* [CONSIGNES]:
1. Dans le texte sur Pico Bogue, quel âge a Dominique Roques ?
2. Traduisez en anglais la phrase « Certains lecteurs ont l’impression que Pico grandit. », tirée du texte sur Pico Bogue.
3. Dans le texte sur Pico Bogue, recopiez sans rien changer tout ce qui va de « Pico a une belle » jusqu’à « mise en scène. ».

* [TEXTE]:
Pico Bogue est une sorte de héros à la «Petit Nicolas». Il se pose des questions sur le sens de la vie. C’est une mère et un fils qui sont les auteurs de cette série à succès. Dominique Roques, 72 ans, scénarise et son fils, Alexis Dormal, 43 ans, dessine.

«Grâce à Pico, dit Alexis Dormal, je peux vivre une vie que je ne mène pas et exprimer tout ce que je n’ai pas su dire.»

«C’est l’esprit de l’escalier, ajoute Dominique Roques. Vous savez, quand on est en visite chez quelqu’un et que l’on nous pose une question. Parfois, c’est lorsque l’on est dans l’escalier, en sortant, que la bonne réponse arrive. On se dit: oh, j’aurais dû lui répondre ça.» Pico est un peu le héros de ces meilleures réponses. «Et quand on conserve, comme auteur, le même personnage, on peut le faire évoluer. Certains lecteurs ont l’impression que Pico grandit. Je pense que c’est nous qui évoluons.»

Pico a une belle complicité avec le commerçant du quartier qui vend des bonbons. Ce Bobby existe-t-il?

Dominique Roques: J’avais un grand-père avec qui j’avais ce genre de relation.

Alexis Dormal (dessinateur): Bobby et Pico discutent beaucoup. Pico veut obtenir de Bobby que celui-ci lui donne un bonbon, c’est ça l’enjeu. Mon travail ressemble à celui d’un metteur en scène. C’est comme une pièce de théâtre, je reçois le texte et je fais la mise en scène.

Lignes du jeu de données

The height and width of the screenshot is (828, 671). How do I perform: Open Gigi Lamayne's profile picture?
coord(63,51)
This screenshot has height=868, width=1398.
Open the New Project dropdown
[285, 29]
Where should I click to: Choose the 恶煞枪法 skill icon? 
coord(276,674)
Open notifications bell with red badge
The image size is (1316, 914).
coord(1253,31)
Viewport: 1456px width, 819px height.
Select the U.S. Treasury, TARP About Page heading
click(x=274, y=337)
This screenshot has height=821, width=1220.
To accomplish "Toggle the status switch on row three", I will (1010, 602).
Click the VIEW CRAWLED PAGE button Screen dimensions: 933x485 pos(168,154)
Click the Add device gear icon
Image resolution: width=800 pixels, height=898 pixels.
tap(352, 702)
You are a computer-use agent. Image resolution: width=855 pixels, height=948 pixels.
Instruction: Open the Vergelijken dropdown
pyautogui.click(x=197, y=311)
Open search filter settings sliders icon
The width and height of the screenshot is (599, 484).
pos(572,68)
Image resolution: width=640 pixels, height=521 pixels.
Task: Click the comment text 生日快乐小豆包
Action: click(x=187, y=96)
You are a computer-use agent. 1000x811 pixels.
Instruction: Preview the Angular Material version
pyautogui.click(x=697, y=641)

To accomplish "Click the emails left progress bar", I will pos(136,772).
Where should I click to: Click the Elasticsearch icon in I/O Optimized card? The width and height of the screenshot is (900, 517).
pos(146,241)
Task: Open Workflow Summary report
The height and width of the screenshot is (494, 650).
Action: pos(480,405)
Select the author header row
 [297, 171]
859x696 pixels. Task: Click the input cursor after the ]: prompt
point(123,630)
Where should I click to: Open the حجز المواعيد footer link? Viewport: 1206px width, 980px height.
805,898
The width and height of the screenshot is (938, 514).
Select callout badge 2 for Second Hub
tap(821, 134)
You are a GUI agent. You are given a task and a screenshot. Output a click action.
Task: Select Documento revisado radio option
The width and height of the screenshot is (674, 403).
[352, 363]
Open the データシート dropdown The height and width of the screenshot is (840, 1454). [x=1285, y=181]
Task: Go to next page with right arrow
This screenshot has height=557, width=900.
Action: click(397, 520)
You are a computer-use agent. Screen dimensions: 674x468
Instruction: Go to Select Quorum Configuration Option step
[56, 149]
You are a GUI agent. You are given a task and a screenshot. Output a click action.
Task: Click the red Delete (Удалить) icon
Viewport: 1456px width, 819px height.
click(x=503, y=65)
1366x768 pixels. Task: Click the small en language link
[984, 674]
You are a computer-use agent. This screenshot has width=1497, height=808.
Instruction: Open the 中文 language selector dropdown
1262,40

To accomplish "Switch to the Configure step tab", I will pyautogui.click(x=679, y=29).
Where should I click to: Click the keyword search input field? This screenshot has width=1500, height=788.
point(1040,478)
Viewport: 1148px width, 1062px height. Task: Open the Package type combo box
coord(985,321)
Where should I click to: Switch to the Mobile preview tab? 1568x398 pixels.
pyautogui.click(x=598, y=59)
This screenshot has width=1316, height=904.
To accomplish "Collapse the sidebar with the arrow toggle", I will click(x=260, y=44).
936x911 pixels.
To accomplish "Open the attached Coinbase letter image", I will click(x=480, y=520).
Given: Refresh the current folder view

* [RÉPONSES PAR CONSIGNE]:
1. 72 ans.

2. Some readers have the impression that Pico is growing up.

3.
Pico a une belle complicité avec le commerçant du quartier qui vend des bonbons. Ce Bobby existe-t-il?

Dominique Roques: J’avais un grand-père avec qui j’avais ce genre de relation.

Alexis Dormal (dessinateur): Bobby et Pico discutent beaucoup. Pico veut obtenir de Bobby que celui-ci lui donne un bonbon, c’est ça l’enjeu. Mon travail ressemble à celui d’un metteur en scène. C’est comme une pièce de théâtre, je reçois le texte et je fais la mise en scène.